## Task instructions
Every line below that carries the word "checkbox" needs to be copied.

**** Given data ****

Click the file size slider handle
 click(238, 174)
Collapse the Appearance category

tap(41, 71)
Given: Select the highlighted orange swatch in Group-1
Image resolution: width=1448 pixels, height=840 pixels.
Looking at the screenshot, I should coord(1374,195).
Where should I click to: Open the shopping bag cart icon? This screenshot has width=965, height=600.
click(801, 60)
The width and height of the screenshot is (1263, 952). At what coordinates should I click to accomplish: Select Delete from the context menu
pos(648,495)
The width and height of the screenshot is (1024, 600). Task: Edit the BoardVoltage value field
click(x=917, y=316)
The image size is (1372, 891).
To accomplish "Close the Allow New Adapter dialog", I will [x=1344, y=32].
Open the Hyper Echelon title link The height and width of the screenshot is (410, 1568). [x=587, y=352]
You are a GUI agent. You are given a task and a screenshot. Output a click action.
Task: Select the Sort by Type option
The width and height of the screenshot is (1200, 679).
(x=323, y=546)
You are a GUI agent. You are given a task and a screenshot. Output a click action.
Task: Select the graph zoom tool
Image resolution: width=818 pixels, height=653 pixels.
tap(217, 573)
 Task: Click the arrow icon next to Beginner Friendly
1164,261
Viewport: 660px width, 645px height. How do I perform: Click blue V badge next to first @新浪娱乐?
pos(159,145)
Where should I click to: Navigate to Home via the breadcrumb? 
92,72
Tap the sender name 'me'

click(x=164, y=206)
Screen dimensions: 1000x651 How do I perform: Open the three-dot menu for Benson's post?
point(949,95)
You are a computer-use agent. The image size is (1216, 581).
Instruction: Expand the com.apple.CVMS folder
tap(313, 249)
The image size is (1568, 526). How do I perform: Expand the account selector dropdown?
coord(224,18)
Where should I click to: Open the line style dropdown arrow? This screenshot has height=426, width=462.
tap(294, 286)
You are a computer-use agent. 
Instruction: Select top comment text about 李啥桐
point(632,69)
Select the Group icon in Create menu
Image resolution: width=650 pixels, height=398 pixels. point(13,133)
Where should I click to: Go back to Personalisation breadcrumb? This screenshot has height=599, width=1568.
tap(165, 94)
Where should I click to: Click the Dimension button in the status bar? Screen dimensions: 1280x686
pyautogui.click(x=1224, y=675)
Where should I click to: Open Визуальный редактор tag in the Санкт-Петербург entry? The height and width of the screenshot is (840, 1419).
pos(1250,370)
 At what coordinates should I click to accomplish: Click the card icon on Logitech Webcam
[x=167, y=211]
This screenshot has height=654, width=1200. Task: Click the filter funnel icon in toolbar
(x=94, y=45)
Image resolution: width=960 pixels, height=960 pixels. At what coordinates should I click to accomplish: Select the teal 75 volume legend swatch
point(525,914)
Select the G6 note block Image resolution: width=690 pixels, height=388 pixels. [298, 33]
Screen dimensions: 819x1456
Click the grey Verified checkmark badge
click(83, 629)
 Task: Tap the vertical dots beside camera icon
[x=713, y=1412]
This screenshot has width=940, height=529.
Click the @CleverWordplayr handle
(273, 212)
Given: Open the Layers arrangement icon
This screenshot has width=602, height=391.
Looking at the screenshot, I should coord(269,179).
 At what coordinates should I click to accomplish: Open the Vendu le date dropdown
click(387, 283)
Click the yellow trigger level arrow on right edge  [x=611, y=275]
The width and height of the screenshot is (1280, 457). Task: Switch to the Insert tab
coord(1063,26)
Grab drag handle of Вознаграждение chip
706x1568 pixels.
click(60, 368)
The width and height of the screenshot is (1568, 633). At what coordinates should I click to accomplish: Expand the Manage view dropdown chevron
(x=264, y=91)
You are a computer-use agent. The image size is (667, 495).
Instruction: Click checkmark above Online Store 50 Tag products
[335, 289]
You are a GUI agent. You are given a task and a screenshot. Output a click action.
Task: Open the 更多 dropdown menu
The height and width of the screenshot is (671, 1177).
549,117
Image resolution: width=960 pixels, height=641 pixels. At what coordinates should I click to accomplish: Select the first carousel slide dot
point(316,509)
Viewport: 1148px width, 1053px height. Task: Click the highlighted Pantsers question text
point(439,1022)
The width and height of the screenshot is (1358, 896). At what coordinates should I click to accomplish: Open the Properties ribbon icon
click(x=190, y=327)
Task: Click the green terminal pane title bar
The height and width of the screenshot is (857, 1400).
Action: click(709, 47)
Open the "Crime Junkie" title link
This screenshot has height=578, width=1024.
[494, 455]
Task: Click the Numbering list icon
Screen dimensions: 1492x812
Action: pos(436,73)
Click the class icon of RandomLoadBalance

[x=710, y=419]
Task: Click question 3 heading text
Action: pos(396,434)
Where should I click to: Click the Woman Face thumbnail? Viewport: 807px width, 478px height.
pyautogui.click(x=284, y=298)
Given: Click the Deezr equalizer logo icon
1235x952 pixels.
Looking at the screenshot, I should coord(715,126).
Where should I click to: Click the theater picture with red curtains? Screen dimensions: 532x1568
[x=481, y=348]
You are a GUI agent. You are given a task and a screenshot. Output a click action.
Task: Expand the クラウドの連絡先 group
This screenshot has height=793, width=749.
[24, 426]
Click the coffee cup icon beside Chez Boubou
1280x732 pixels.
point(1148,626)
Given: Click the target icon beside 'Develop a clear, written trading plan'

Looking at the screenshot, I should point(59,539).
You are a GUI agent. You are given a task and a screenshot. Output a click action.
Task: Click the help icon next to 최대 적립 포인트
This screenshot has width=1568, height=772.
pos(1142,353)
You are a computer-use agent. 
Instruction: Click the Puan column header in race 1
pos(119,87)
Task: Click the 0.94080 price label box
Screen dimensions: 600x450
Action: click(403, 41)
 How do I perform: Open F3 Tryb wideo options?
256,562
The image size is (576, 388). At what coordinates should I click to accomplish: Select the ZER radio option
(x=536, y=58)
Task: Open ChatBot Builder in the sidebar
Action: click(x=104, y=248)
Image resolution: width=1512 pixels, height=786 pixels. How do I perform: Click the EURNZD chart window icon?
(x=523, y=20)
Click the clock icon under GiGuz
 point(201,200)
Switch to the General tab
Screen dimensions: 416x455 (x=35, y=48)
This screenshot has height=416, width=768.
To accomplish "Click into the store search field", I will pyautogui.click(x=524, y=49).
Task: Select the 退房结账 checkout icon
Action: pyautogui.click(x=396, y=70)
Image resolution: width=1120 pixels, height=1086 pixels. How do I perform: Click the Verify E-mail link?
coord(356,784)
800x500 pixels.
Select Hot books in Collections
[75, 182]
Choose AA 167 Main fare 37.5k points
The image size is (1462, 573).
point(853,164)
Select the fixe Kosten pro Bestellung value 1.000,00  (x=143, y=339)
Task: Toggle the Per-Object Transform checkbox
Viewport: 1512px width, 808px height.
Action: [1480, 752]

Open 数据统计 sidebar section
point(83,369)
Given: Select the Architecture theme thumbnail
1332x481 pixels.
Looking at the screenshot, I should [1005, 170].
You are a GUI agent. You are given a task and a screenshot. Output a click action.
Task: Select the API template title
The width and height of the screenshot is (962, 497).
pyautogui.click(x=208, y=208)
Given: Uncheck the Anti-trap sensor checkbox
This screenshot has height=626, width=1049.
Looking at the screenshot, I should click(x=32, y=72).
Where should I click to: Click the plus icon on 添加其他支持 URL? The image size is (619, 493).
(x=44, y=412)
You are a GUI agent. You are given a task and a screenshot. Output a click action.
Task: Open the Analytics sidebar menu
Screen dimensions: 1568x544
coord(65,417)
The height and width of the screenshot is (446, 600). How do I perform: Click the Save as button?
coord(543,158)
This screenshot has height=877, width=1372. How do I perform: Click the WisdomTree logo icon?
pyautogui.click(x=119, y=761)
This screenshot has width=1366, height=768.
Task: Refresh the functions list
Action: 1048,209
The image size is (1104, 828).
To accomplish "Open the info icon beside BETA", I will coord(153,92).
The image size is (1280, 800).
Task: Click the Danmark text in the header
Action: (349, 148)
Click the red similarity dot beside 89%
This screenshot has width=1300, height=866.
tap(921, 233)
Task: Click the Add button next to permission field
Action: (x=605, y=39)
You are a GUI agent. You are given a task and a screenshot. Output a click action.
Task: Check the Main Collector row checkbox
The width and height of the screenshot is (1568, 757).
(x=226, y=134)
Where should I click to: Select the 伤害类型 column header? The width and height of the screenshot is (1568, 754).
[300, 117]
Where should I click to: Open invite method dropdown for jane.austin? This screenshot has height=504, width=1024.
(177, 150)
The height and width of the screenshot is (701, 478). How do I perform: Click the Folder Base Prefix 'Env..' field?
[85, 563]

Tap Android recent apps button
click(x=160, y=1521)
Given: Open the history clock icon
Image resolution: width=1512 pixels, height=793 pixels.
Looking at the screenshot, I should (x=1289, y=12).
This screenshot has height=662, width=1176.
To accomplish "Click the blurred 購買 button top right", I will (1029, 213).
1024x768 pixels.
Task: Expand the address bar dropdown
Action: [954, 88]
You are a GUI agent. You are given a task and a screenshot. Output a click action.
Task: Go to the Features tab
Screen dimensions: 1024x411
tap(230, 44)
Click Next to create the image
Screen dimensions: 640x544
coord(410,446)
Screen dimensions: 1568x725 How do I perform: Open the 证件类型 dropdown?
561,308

****

## Exercise solution
Task: Toggle the Per-Object Transform checkbox
Given: Uncheck the Anti-trap sensor checkbox
Task: Check the Main Collector row checkbox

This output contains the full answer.